The Agent Orange manufacturers argue that the parties aggressively and fairly negotiated the settlement, and that it was subject to judicial scrutiny several times over. The manufacturers argue that the parties and objectors challenged the adequacy of the class representation several times, and in every instance the trial and appellate courts considered these arguments, but nonetheless approved and upheld the settlement.

On the other hand, the objecting Viet Nam veterans argue that they should not be barred from bringing their own claims for injuries manifested only after the class settlement date, because to give preclusive effect to the Agent Orange settlement would deny them their due process rights because the future claimants were not adequately represented in the original settlement. They argue that preclusion doctrine should never operate to bar a collateral attack against the adequacy of class representation, and argue that recent federal appellate decisions support the right of such collateral attack.

The appeal is further complicated by years of intervening, developing class action jurisprudence. In the late 1990s, the Supreme Court decided two landmark cases involving global asbestos settlement classes. Amchem Prods., Inc. v. Windsor, 521 U.S. 591 (1997) and Ortiz v. Fibreboard Corp., 527 U.S. 815 (1999). In both cases, the Court expansively discussed fundamental class action principles, including the requirements for adequate representation.

The Court’s decision in In Re Agent Orange will be highly significant for all class action trial or settlement judgments.
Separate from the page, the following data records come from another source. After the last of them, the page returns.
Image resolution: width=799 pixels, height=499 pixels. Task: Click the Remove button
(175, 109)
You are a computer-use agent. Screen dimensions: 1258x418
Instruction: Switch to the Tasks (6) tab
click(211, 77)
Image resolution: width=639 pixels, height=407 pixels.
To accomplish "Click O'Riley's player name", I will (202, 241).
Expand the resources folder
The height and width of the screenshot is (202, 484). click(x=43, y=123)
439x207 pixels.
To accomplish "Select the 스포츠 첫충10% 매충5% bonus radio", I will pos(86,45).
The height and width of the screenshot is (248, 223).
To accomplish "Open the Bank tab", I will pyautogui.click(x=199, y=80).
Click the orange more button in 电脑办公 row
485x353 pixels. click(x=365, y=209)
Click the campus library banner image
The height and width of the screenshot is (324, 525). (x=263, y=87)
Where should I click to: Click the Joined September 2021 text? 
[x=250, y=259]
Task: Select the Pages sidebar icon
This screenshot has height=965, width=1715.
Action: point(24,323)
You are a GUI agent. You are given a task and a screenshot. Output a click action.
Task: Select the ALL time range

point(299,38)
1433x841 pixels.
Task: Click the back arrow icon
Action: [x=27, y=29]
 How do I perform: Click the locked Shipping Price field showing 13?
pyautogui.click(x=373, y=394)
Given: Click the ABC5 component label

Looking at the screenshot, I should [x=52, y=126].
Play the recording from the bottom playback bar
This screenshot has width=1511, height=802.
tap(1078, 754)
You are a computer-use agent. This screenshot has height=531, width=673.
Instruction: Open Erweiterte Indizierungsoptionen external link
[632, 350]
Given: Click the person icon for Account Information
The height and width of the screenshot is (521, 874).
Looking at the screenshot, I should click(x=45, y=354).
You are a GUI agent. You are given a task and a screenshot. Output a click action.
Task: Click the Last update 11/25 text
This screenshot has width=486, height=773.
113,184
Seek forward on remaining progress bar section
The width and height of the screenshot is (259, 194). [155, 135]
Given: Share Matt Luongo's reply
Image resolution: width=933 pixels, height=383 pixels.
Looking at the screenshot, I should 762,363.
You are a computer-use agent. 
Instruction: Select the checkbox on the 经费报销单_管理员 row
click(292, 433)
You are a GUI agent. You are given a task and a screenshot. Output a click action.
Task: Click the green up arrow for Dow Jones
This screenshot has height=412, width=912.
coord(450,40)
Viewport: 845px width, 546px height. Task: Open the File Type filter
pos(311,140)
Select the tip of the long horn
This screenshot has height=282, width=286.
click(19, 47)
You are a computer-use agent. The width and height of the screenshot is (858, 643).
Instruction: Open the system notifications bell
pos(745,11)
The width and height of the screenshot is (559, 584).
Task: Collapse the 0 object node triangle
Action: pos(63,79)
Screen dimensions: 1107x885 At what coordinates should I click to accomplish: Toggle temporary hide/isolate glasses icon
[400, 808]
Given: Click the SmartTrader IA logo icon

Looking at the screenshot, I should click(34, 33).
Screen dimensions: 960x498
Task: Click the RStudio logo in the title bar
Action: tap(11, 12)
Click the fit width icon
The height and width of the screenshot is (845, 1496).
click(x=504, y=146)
The Court’s decision will have particular valence for class action settlements, which is the most prevalent method for resolving class action litigation. Fundamentally, the Court will have to determine the scope and effect of res judicata principles as they apply to class action settlements, and the permissible extent to which such settlements may be challenged through subsequent collateral attacks.

The Court has before it an interesting and compelling battle of competing fairness concerns.The Court will have to sort out two countervailing policy concerns, both grounded in due process considerations. The first set of policy concerns undergird the doctrines of res judicata: namely, that there be finality to judgments.

Particularly for class action defendants, the sanctity of res judicata principles and the binding effect of class action judgments is a paramount consideration in negotiating and concluding class litigation. Defendants desire an end to litigation and the finality of judgments; the binding effect of class judgments is a due process protection for both plaintiffs and defendants. Defendants cannot achieve this goal if class action settlements are open-ended and vulnerable to collateral attack, years and years after courts have approved and implemented a class action settlement. For the Agent Orange manufacturers, fairness compels an end to this litigation years after the Agent Orange settlement was negotiated, approved, and implemented, and terminated.

The amicus briefs in support of the Petitioners urge the Court to contemplate the sweeping effect that an adverse decision might have on the sanctity of all future class settlements.The second universe of policy concerns centers on the due process rights of absent class members. The essence and utility of class action litigation is that it is representational litigation, permitting the aggregation of the hundreds or thousands of similar claims. However, courts have repeatedly stressed that the efficiency of class litigation must not sacrifice the rights of absent class members to have their claims resolved in a fair manner, for which adequate representation is a fundamental predicate.

 

Full Citation

Linda S. Mullenix, Class Actions: Apocalypse Forever: Revisiting the Adequacy of the Agent Orange Settlement, Twenty-Five Years Later, 2002-2003 Preview of United States Supreme Court Cases 274 (Feb. 21, 2003).